Wilson score CIs, KS tests, z-tests, t-tests, Cohen's h. Not vibes — mathematics. Every claim backed by statistical significance.
Every report cryptographically signed with Ed25519. RFC 3161 timestamped. SHA-256 evidence chains. Tamper-evident by design.
Every finding generates an AI Shield blocking rule. Forge findings become runtime protection. One pipeline from testing to production.
Every offensive tool ships with a 5-category mutation engine. If the base payload fails, Forge mutates it — encoding, obfuscation, semantic rewriting, structural wrapping, and evasion techniques. 150 base attack payloads become 3,750+ mutation variants. The model doesn't get to see the same payload twice.
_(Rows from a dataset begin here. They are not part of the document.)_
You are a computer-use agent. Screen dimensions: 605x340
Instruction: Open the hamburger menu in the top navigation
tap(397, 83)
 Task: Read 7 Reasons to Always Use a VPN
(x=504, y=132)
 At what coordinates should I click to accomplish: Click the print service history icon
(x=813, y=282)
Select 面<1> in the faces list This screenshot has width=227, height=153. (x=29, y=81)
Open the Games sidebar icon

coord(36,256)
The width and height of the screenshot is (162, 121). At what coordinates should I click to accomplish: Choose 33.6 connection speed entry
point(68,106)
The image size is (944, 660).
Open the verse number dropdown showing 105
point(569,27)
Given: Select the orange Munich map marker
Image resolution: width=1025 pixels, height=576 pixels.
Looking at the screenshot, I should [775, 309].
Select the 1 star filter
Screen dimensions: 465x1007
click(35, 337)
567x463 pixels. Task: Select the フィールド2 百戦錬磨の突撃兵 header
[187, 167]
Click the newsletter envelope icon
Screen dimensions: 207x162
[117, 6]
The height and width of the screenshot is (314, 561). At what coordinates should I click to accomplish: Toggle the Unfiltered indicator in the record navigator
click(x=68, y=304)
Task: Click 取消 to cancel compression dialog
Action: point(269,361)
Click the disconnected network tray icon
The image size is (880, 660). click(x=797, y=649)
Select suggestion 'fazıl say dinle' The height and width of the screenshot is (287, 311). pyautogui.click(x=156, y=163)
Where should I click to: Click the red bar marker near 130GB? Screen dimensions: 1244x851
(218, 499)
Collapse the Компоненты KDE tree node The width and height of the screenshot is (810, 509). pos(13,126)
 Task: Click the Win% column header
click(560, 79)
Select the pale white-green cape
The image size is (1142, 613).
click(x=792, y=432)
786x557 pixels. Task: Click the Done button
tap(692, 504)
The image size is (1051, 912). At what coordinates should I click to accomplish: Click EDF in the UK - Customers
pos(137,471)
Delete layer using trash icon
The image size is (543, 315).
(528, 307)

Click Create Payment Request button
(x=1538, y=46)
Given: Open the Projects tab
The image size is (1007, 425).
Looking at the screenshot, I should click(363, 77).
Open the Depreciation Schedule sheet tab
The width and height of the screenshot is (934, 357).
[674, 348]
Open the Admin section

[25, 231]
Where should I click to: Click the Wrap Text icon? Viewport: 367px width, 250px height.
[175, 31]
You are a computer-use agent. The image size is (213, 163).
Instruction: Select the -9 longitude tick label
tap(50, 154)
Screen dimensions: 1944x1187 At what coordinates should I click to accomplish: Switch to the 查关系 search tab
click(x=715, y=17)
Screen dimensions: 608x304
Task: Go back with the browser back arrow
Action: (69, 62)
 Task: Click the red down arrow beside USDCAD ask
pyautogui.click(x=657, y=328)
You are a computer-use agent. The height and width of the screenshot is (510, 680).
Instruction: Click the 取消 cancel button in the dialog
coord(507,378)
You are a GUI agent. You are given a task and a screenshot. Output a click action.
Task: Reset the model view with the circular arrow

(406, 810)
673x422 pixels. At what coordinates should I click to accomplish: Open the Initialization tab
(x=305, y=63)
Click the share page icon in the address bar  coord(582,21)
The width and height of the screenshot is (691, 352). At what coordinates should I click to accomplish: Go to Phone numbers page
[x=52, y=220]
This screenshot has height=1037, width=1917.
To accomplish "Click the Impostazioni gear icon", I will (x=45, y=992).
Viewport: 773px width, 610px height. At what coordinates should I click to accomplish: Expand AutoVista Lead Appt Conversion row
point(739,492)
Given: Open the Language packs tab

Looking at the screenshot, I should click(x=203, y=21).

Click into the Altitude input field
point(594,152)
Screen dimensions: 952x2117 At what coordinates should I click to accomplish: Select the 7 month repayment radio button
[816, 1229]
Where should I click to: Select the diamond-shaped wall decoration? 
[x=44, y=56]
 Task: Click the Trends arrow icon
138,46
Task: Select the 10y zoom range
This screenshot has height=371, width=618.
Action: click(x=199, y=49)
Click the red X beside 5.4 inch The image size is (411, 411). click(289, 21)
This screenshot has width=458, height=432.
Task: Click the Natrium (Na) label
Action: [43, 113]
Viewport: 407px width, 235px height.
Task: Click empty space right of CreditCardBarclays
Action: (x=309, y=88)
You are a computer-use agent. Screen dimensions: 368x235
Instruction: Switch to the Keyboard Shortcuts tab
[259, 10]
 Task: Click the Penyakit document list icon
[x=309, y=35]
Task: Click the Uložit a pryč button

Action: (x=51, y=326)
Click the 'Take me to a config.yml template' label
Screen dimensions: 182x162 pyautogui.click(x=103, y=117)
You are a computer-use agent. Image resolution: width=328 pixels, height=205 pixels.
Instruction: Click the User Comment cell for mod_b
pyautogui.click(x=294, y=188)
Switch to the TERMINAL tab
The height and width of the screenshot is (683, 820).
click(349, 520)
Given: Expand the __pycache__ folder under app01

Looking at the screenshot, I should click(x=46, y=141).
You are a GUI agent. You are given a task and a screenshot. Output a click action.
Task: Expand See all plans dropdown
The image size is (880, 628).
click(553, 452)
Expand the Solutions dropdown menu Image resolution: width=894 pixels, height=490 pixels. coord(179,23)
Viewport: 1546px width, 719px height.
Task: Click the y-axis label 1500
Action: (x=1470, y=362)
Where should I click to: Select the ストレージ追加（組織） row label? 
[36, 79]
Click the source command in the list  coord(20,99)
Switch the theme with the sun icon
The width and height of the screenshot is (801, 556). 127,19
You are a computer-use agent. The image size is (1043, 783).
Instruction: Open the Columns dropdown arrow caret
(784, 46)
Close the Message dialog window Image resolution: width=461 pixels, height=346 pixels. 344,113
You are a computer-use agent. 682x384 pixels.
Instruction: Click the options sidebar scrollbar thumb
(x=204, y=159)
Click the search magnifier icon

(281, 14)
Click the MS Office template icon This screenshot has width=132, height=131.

Forge is Stage 1. Test the model before you build with it. Arsenal is Stage 2 — test the agent during development. AI Shield is Stage 3 — protect the live agent in production. Forge findings feed directly into AI Shield as runtime blocking rules. No competitor has all three.
Red Specter Forge is intended for authorised security testing only. Unauthorised use against systems you do not own or have explicit permission to test may violate the Computer Misuse Act 1990 (UK), Computer Fraud and Abuse Act (US), and equivalent legislation in other jurisdictions. Always obtain written authorisation before conducting any security assessments. Apache License 2.0.